Work order A → According to the Istio sidecar injection text, where does the data for the injected sidecar come from?
Work order B → Carry the Istio sidecar injection text forward, picking up right after its final sentence.

Text provided →
=== Begin Enclosure ===

Manual injection Istio ships with a tool called istioctl. Yeah, it seems it’s inspired in some other loved tool :). One of its feature is the ability to inject the istio-proxy sidecar into your service Pod. Let’s use it, using a simple busybox pod as an example:

1- create file busybox.yaml

command : vi  busybox.yaml  then :-
apiVersion: v1
kind: Pod
metadata:
  name: busybox-test
spec:
  containers:
  - name: busybox-container
    image: busybox
    command: ['sh', '-c', 'echo Hello Kubernetes! && sleep infinity']`

2- inject istio-envoy into our pods :

istioctl kube-inject -f busybox.yaml > busybox-injected.yaml
     cat busybox-injected.yaml 

As you can see above, that command generated another yaml file, similar to the input (busybox pod) but with the sidecar (istio-proxy) added into the pod. So, in some way this is not a 100% manual job, right? It saves us a bunch of typing. You are ready to apply this modified yaml into your kubernetes cluster:

3- apply/launch the 2 containers in 1 pod with this command:

kubectl apply -f busybox-injected.yaml

or, if you don't want to have an intermediate file, apply directly using the original file:

 kubectl apply -f <(istioctl kube-inject -f busybox.yaml)

4- check contaienr/pod log files,because this pod contains more than 1 container we can't just use kubectl logs PODNAME becuase inside this POD we have two container 1- our applciation 2- side car containers contains our Envoy/Proxy dataplane so we have to specify the container name after pod name like this :

kubectl logs busybox-test busybox-container 
kubectl logs busybox-test -c busybox-container

One natural question that might come is: Where does that data come from? How does it know that the sidecar image is docker.io/istio/proxyv2:1.0.2? The answer is simple: All that data comes from a ConfigMap that lives in the Istio control plane, on the istio-system namespace:

You can edit this ConfigMap with the values you want to inject into your pods.

=== End Enclosure ===

Data under study →
=== Begin Enclosure ===

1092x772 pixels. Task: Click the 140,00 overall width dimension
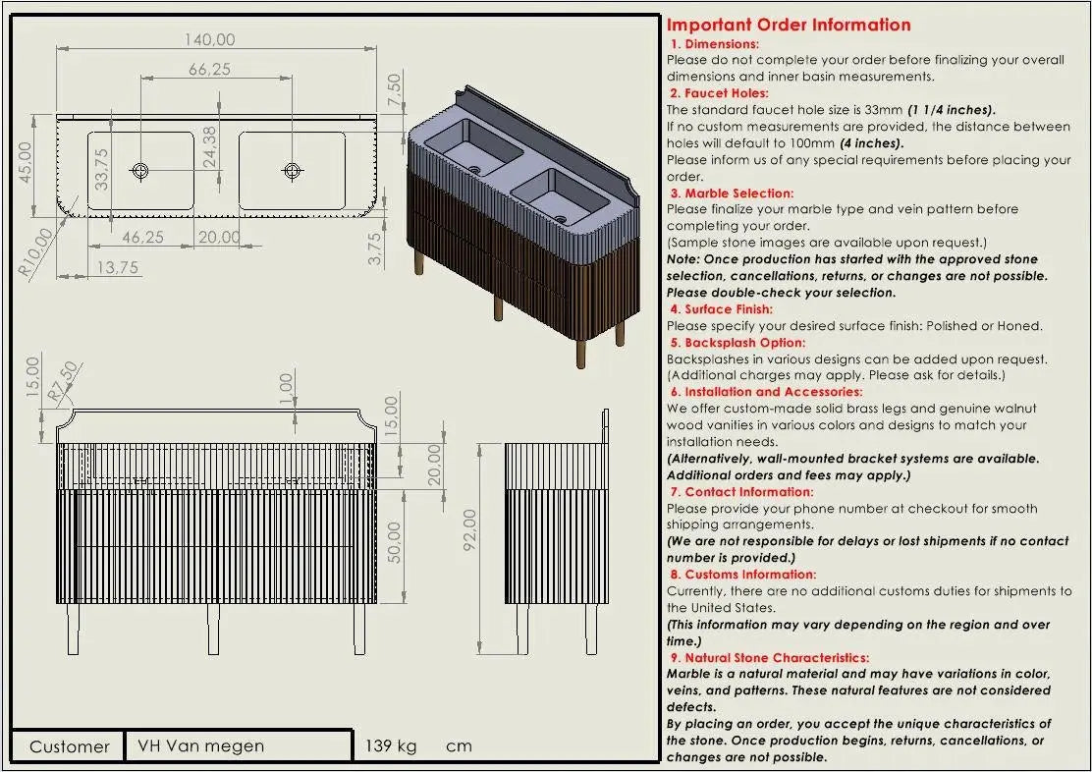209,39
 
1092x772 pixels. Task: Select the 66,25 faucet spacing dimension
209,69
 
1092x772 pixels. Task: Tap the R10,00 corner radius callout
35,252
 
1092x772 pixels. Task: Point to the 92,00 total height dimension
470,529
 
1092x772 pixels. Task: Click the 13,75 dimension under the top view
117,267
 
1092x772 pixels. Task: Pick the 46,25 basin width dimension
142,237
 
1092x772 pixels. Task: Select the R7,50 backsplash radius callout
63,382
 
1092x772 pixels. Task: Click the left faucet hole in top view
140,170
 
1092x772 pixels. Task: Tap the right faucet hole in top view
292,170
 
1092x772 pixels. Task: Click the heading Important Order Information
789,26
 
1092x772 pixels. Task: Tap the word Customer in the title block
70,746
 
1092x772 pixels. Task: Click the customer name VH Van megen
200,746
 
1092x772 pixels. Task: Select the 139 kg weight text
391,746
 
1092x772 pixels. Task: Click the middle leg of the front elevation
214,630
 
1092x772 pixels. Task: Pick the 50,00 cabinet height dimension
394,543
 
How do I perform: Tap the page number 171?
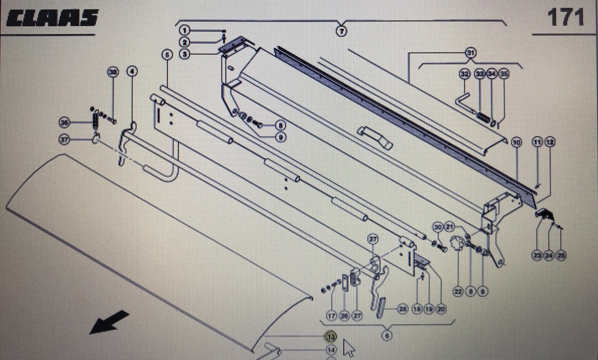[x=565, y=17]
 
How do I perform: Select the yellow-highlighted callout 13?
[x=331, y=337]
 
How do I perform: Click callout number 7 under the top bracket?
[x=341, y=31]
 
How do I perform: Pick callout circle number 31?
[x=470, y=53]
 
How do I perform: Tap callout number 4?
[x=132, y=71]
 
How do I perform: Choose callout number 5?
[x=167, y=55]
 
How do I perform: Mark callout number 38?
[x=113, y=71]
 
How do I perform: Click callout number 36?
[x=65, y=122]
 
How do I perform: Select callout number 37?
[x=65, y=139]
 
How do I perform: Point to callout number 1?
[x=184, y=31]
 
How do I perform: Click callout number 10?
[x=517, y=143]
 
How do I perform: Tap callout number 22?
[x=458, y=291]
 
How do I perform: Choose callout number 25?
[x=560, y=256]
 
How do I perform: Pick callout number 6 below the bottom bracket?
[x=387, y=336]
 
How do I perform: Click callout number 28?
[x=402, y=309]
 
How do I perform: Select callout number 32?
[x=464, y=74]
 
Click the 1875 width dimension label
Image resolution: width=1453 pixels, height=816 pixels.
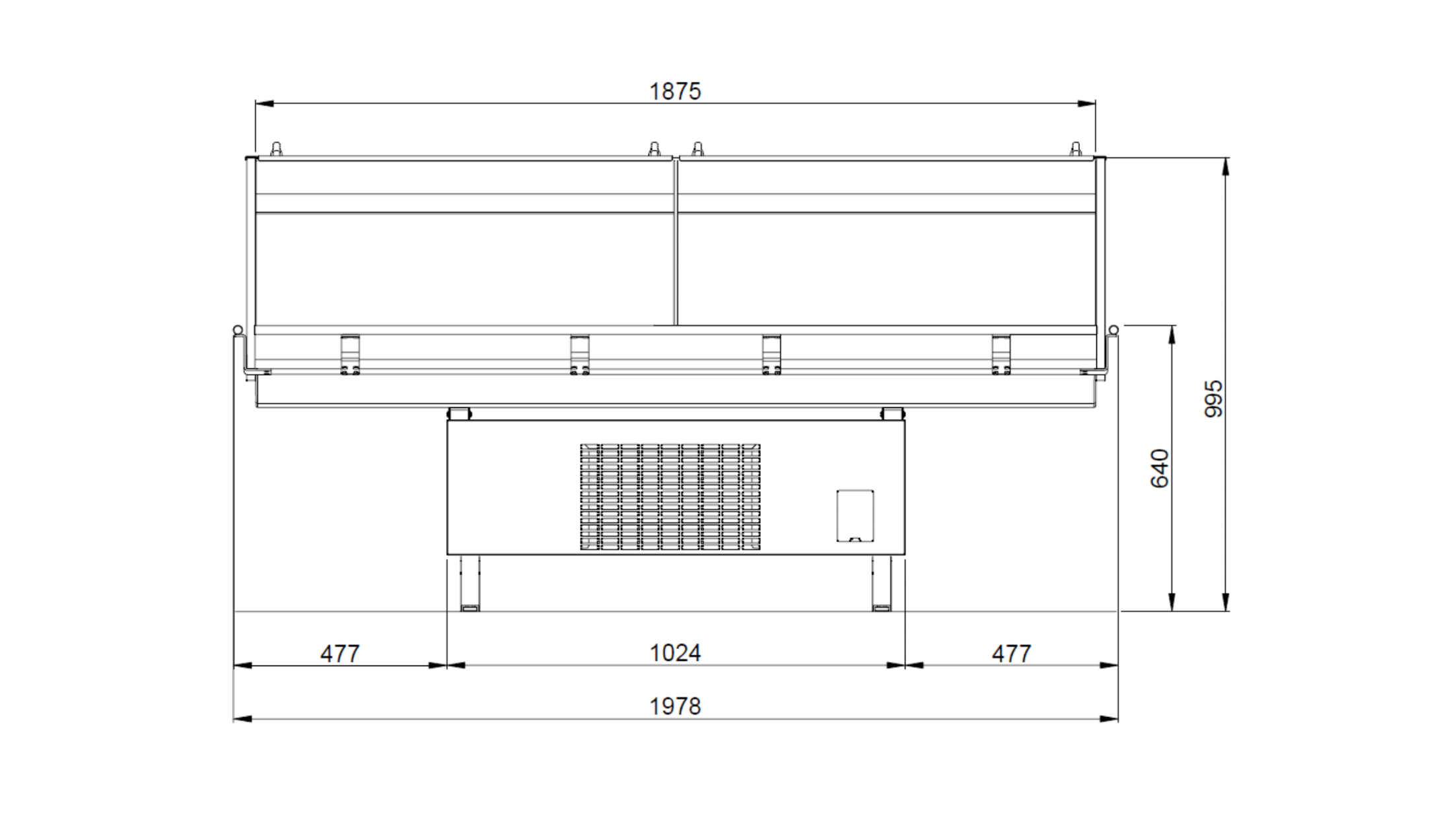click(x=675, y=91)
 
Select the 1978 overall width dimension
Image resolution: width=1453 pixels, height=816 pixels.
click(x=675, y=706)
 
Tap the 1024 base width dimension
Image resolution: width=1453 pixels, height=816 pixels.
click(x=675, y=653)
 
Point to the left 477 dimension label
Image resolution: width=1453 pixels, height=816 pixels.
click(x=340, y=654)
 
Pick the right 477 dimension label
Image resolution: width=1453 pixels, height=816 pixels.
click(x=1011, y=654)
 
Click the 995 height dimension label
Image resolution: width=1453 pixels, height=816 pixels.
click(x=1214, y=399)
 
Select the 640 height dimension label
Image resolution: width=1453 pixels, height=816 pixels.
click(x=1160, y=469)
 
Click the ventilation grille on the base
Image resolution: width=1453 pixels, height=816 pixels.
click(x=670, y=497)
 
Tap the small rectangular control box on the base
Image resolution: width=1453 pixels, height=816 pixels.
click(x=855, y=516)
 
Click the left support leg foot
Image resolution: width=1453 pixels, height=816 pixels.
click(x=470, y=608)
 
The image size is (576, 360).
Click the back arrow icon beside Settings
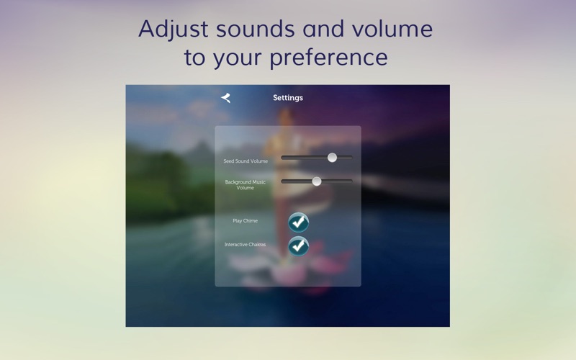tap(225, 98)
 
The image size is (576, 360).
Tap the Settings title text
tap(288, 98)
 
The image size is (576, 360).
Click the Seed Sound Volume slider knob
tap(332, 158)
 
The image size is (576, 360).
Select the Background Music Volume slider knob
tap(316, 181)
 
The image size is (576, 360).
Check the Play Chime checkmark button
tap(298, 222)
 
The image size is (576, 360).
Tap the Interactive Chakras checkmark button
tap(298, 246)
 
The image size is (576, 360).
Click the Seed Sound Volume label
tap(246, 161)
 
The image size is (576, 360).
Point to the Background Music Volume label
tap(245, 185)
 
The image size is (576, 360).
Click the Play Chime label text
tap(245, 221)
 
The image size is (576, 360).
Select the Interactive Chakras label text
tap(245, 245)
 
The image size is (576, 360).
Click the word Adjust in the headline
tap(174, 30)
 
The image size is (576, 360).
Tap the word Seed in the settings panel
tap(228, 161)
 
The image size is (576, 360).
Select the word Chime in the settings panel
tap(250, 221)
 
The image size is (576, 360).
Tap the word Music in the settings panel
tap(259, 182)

=== End Enclosure ===

Answer section A → A ConfigMap in the Istio control plane, in the istio-system namespace.

Answer section B →
As you can see, that is mostly a template that will get appended into your pod definition, f you want to use other image for the istio-proxy container, use other tag, or wish to tweak anything that will get injected, this is the stuff you need to edit. Remember that this ConfigMap is used for injection in all your pods in the service mesh. Be careful 🙂 Because istioctl reads a ConfigMap in order to know what to inject, that means you need to have access to a working Kubernetes cluster with Istio properly installed. If for some reason you don’t have such access, you can still use istioctl, by supplying a local configuration file:
# run this previosly, with proper access to the k8s cluster
  kubectl -n istio-system get configmap istio-sidecar-injector -o=jsonpath='{.data.config}' > inject-config.yaml
# feel free to modify that file, and you can run at any point later:
  istioctl kube-inject --injectConfigFile inject-config.yaml ...

:::: Automatic injection:::: The other way of having istio-proxy injected into your pods is by telling Istio to automatically do that for you. In fact, this is enabled by default for all namespaces with the label istio-injection=enabled. This means that, if a namespace has such label, all pods within it will get the istio-proxy sidecar automatically. You don’t need to run istioctl or do anything with your yaml files! The way it works is quite simple: It makes use of a Kubernetes feature called MutatingWebhook which consists in Kubernetes notifying Istio whenever a new pod is about to be created, and giving Istio the chance to modify the pod spec on the fly, just before actually creating that pod. Thus, Istio injects the istio-proxy sidecar using the template found in that ConfigMap we saw above.